ええ、認めましょう。ヨナは文字通りの天才です。わたくしと一つしか違わないのに、魔法の実力は異名持ちの宮廷魔法師に引けをとりません。
でも、そんなヨナでも――あの魔族には劣勢でした。そして、キノア様が言うには、転移魔法でどこかに連れていかれてしまったようです。
――無力だ。
国の重鎮たちが集まる会議室。『夜霧』様と『翡翠の賢者』様が城内の魔族の掃討を終え、事後処理の第一段階として慌ただしく動いている中、わたくしは強烈な無力感に苛まれながら隅で膝を抱えています。
ヨナの安否も、それを助けに行ったキノア様の安否もわかりません。それももちろん不安なのですけど、それ以上に自分の無力さが悔しくて仕方がないのです。
『正直に言う。あなたが足手まとい。だから、窓から外に出てキノアのところに言って。ここはわたしが抑える』
『もしわたしが死んだらどうせあなたも死ぬ。だったら少しでもあなたが生き残れる方に賭けたほうがいい。キノアが早く来てくれればその分わたしの生存率も上がる』
足手まとい。一つしか年の変わらない相手にそう言われる情けなさ。戦力に数えられるどころか、彼女にとって自分は守るべき対象でしかない。ある意味、認識されない、気遣われないよりも辛いその言葉が、何度も何度も繰り返される。

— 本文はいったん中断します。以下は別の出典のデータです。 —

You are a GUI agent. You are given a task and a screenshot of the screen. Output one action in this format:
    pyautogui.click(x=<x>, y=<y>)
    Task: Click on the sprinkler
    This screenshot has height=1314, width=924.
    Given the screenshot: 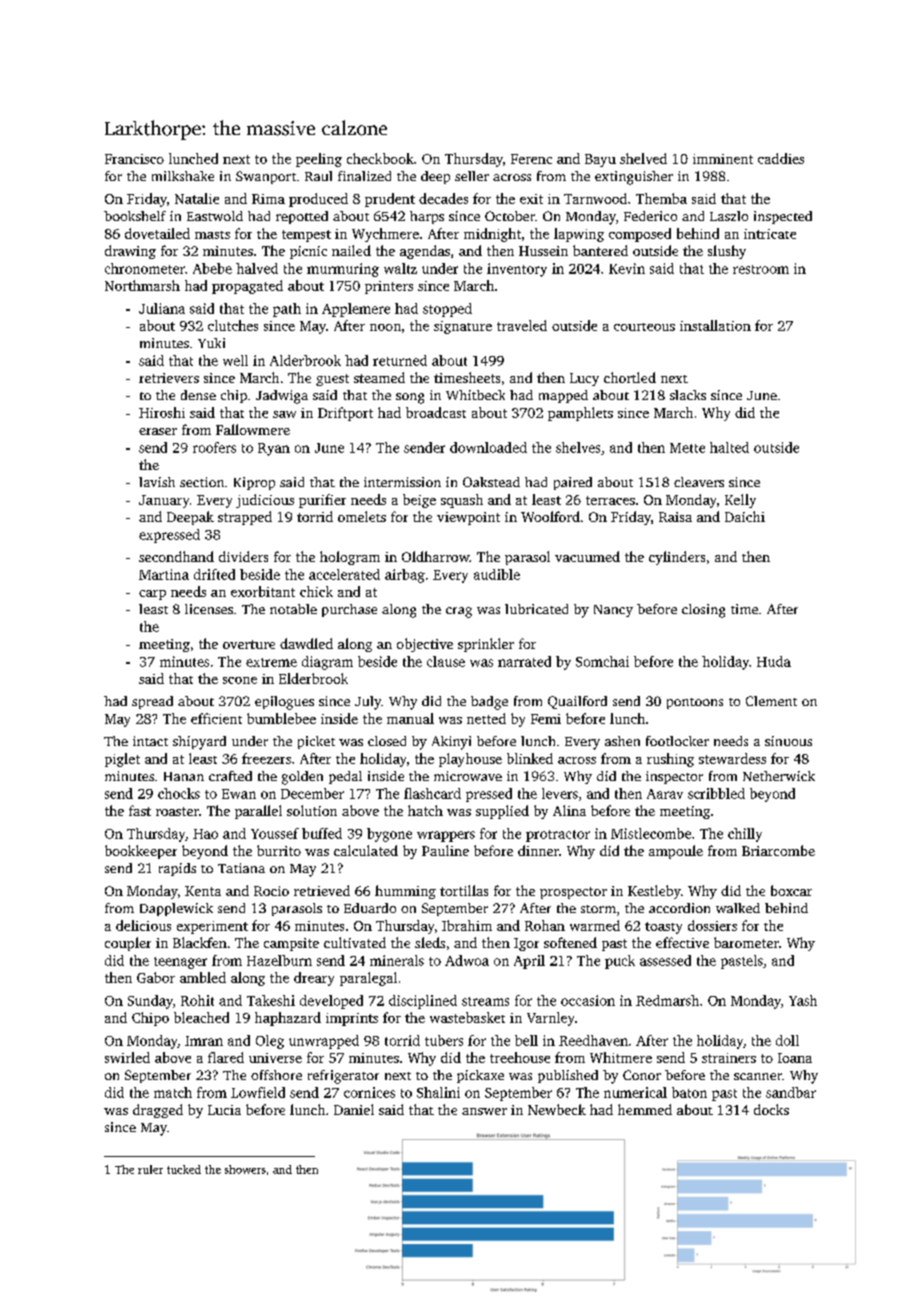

それに、キノア様はわたくしに一度たりとも『手伝って』も『手を貸して』も言ってくれなかった。わたくしだって魔法は使えるのに。
学園では優秀なのに。そうなるよう努力はしたのに。
……ええ、もちろんわかっています。そんな学園での評価など、実戦の場では何の価値もないと。事実、あの時のわたくしは恐怖で体が震えてとても戦える状況ではありませんでした。
助けを求めることしかできない。恋をした相手の、そのライバルの、足手まといにかならない。
わたくしは、無力です。
ぐっ、と強く唇を噛んで、流れる涙をこらえようとしますが、わたくしのそんな気持ちなどお構いなしに涙は零れていきます。
――わかってはいたのです。自分に実力がないことくらい。でも、公爵家令嬢という肩書に甘えていたのです。
霧の魔物を討伐しに行った時だって、わたしは常に護衛対象でしたし、ヨナは仕事仲間でも、わたくしは常にお客様でした。
それなら、もういっそ――
「悩んでるみたいだね、公爵家の令嬢様?」
馬鹿にするような声が上から降ってきて、わたくしはゆっくりと顔を上げます。
キノア様に似た容姿。青いメッシュの入った黒い髪に、黒い目。異世界人らしさを残しながらもこちらの世界の人々の特徴も併せ持った彼に、わたくしは見覚えがありました。
キノア様の所属するクランの
「――何の用ですか」
普段は馬鹿にした態度をとられても受け流せるだけの余裕がありますが、今はそんな余裕はなく、年甲斐もなく拗ねた子どものような声を出してしまいます。
「いやね、悩んでるみたいだからさ。後、いい情報を教えてあげようかと思って」
「いい情報……?」
「そ、いい情報。なんだと思う?」
「もったいぶってないで教えてください」
明らかに焦らしているその言動に、わたくしの語気は強くなってしまいます。
『夜霧』は楽しそうにクスリと笑うと、わたくしが聞きたかった――それでいて聞きたくなかったことを口にしました。
「キノアとヨナちゃんはちゃんと五体満足で帰ってきたよ。まぁ、キノアは意識を失ってるけど」
「っ!!」
「だいぶ無茶したみたいだね。まぁ、動けない人間を守るのとか助け出すのって普通に戦うのよりも大変だからね。相手が自棄になったり、守る相手が傷つかないように戦わなきゃいけないし」
――わかってるでしょ?
そう言外に問われ、思わず爪が食い込むほど強く手を握ってしまいます。
「――何が言いたいんですか。何もできなかった間抜けを笑いに来たんですの?」
「一割くらいは」
「最低ですわね」
「ははっ、よく言われる。ちなみに、四割くらいは自分の息子同然の子に面倒くさい役を押し付けた腹いせ。『助けて』って言葉、結構キノアには刺さってたと思うよ。貴族たちと仲間。どっちも助けることはできない無力さに駆られてたんじゃないかな。
残りの五割は年よりのお節介と戯れ」
『夜霧』はそう言うと、すぅっと目を細めてわたくしを見ました。
全てが覗かれているようなそれに、ゾクリとした感覚が背中を撫でます。